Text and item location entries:
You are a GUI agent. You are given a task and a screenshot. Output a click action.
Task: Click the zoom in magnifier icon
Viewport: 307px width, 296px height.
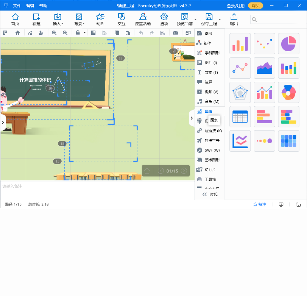[54, 33]
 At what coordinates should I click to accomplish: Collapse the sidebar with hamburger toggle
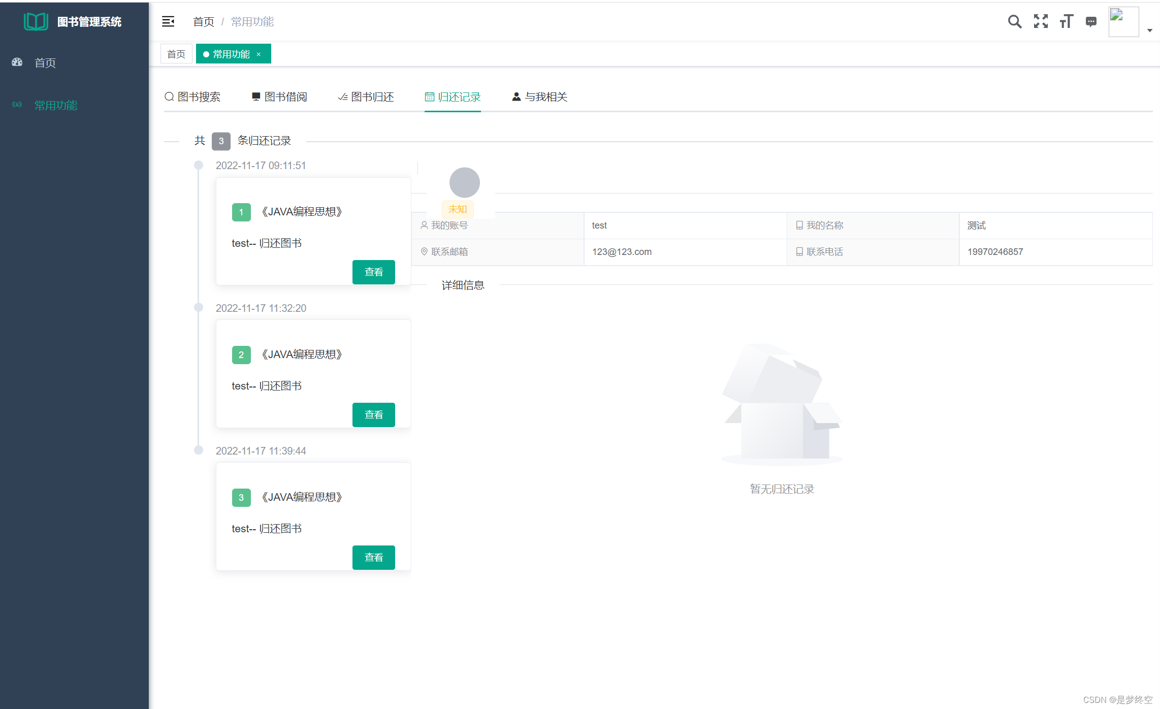tap(168, 21)
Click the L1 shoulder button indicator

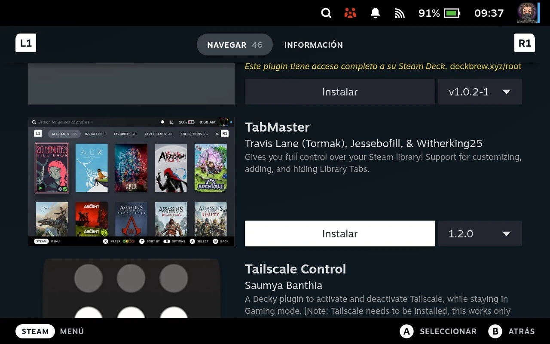click(x=26, y=43)
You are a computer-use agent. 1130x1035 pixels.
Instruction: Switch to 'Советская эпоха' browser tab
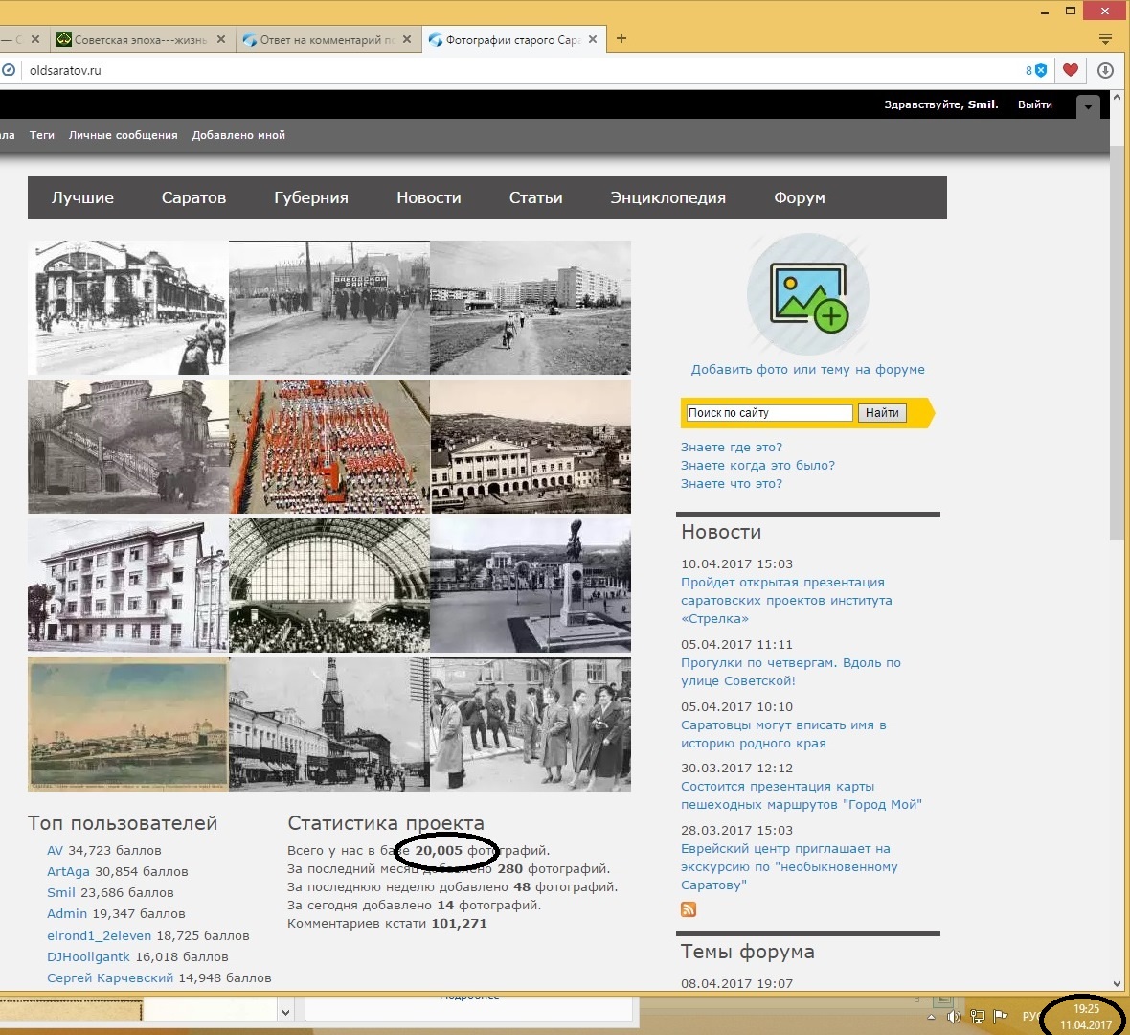[139, 39]
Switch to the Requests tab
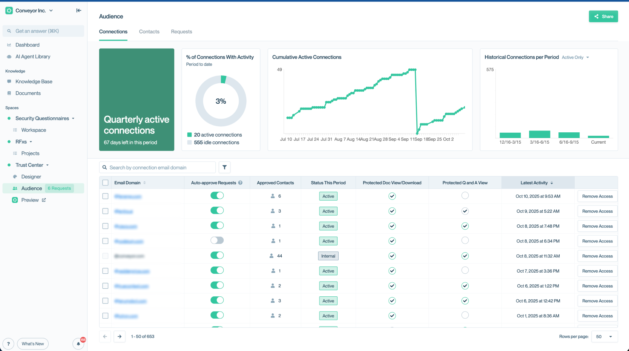The height and width of the screenshot is (351, 629). tap(181, 32)
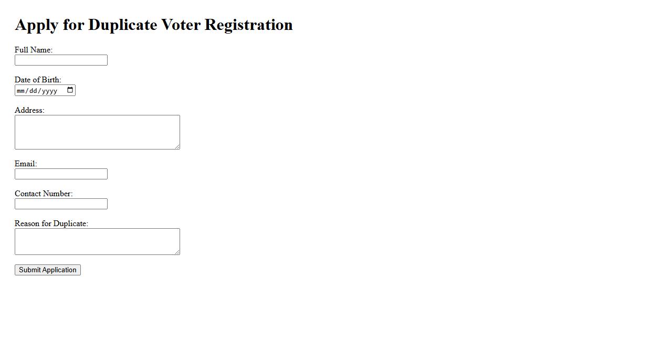Viewport: 671px width, 341px height.
Task: Click the Email label text
Action: point(26,164)
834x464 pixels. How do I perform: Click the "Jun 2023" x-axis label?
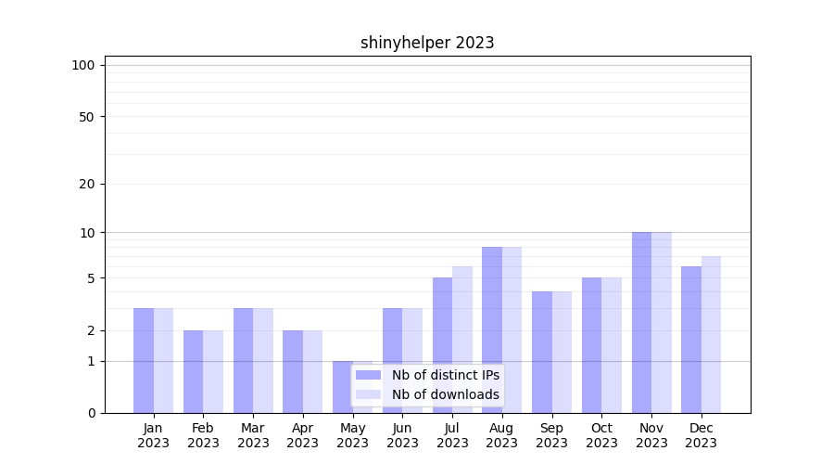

### Task
Rewrite everything from the line containing "Click the L1 shoulder button indicator" down to the end of the items, changing "Requests" to "Responses" and keeping the rest unchanged. Leave out the pictures.

### Solution to the problem
Click the L1 shoulder button indicator

click(x=26, y=43)
You are a computer-use agent. 1130x1035 pixels.
Instruction: Switch to 'Советская эпоха' browser tab
[139, 39]
Switch to the Responses tab
The height and width of the screenshot is (351, 629). tap(181, 32)
Viewport: 671px width, 341px height.
Task: Click the Email label text
Action: point(26,164)
834x464 pixels. How do I perform: Click the "Jun 2023" x-axis label?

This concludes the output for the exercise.